Stadt Graz arbeitet Ursachen für kurzfristig notwendige zusätzliche Auszahlungen bei landesgesetzlichen Sozialleistungen auf.
Am vergangenen Mittwoch hat die Finanzdirektion im Auftrag von Finanzstadtrat Manfred Eber die städtischen Abteilungen über eine vorübergehende Einschränkung von Bestellungen sowie die Aussetzung der Bearbeitung neuer Förderansuchen informiert. Bereits vertraglich zugesagte bzw. durch den Gemeinderat oder Stadtsenat beschlossene Förderungen sind davon nicht betroffen.

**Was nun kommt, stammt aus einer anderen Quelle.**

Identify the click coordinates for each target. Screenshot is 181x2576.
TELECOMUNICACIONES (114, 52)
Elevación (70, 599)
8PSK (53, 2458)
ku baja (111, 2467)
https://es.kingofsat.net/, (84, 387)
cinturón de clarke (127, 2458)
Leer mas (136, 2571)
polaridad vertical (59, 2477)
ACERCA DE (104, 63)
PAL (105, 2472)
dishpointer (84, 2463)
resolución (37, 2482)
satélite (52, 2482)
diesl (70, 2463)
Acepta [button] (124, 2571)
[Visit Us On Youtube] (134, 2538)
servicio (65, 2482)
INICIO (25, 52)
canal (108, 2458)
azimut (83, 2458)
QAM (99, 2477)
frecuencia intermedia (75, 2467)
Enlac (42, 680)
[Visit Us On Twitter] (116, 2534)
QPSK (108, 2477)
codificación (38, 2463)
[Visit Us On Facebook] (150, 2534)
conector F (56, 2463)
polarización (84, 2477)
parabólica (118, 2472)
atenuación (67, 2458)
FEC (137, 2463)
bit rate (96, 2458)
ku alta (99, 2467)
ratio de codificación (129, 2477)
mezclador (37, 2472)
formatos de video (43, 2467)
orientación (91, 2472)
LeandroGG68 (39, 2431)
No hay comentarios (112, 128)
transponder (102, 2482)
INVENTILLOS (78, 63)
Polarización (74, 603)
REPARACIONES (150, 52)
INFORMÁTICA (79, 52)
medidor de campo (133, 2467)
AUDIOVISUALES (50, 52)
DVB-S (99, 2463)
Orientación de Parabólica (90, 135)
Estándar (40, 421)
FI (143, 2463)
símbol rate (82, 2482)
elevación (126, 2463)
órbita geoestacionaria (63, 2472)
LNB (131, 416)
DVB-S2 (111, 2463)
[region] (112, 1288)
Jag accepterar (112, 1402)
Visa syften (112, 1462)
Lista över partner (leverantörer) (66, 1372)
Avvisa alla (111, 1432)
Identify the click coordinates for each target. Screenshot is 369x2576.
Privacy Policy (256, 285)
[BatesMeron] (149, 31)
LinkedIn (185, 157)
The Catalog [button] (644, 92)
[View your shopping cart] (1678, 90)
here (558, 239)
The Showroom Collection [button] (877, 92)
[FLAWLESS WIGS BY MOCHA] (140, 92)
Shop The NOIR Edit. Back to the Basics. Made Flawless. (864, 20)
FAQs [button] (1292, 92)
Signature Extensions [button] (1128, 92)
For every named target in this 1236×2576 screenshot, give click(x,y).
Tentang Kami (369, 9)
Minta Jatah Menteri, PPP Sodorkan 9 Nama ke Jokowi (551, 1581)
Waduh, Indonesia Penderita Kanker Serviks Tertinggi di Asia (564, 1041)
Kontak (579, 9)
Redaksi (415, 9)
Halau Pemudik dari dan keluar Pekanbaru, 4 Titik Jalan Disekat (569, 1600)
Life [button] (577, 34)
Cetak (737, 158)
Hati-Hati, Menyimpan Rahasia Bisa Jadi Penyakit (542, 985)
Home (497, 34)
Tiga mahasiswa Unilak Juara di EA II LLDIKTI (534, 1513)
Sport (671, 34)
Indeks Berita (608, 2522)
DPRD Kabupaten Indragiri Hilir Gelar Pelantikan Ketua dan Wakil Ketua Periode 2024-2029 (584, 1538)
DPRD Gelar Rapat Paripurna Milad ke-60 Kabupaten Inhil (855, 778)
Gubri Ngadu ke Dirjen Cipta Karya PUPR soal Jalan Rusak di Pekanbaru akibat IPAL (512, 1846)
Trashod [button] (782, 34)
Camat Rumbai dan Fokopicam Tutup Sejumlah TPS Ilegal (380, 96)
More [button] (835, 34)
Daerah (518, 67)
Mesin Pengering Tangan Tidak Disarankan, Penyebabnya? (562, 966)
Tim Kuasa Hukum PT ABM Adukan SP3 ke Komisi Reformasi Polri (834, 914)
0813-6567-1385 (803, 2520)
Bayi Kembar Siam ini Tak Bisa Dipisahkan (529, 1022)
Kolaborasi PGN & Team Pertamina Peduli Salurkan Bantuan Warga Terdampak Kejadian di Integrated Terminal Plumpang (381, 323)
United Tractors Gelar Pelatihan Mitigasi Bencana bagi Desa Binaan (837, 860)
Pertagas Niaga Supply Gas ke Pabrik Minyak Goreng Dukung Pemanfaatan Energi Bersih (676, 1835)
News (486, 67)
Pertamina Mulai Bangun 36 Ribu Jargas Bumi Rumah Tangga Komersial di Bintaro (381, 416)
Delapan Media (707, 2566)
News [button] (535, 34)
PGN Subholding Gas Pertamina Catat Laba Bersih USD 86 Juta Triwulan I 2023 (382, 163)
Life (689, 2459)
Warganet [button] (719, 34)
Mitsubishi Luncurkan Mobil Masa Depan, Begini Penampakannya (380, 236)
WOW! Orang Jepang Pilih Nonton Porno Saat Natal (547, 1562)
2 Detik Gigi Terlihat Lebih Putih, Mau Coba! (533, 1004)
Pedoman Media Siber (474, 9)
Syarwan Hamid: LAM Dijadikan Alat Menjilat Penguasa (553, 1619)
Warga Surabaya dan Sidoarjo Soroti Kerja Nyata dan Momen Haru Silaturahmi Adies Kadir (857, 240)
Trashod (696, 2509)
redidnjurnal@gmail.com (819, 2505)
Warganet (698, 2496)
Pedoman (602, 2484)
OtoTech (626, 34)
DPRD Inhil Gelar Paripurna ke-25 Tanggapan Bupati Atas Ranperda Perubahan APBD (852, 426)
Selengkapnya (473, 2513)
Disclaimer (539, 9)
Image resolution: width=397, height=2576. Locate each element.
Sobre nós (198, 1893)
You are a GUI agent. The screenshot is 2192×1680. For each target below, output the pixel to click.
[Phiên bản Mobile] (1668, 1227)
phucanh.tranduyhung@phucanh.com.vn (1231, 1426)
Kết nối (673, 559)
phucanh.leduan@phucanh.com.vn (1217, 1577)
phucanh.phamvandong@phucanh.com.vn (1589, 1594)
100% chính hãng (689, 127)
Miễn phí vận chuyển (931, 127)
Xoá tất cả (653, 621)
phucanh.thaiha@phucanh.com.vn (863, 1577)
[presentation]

Grund für die Maßnahme ist eine Liquiditätsspitze, die durch eine vorübergehende Zurückhaltung bei neuen und nicht dringenden Ausgaben abgefedert werden soll. Ausschlaggebend dafür war eine Prognose des zuständigen Referats für Behindertenhilfe von Mitte Juli. Demnach waren für das verbleibende Jahr zunächst zusätzliche Auszahlungen von rund 32 Millionen Euro im Bereich des Steiermärkischen Behindertengesetzes (StBHG) zu erwarten, die in dieser Höhe in der bisherigen Liquiditätsplanung nicht berücksichtigt waren. Inzwischen ist dieser Betrag in den internen Hochrechnungen auf rund 35,9 Millionen Euro angestiegen. Die Stadt geht hierbei in Vorleistung und erhält vom Land Steiermark rund 60% der gesamten Ausgaben im gesetzlichen Bereich im Folgejahr refundiert.
Warum fallen diese zusätzlichen Millionen an?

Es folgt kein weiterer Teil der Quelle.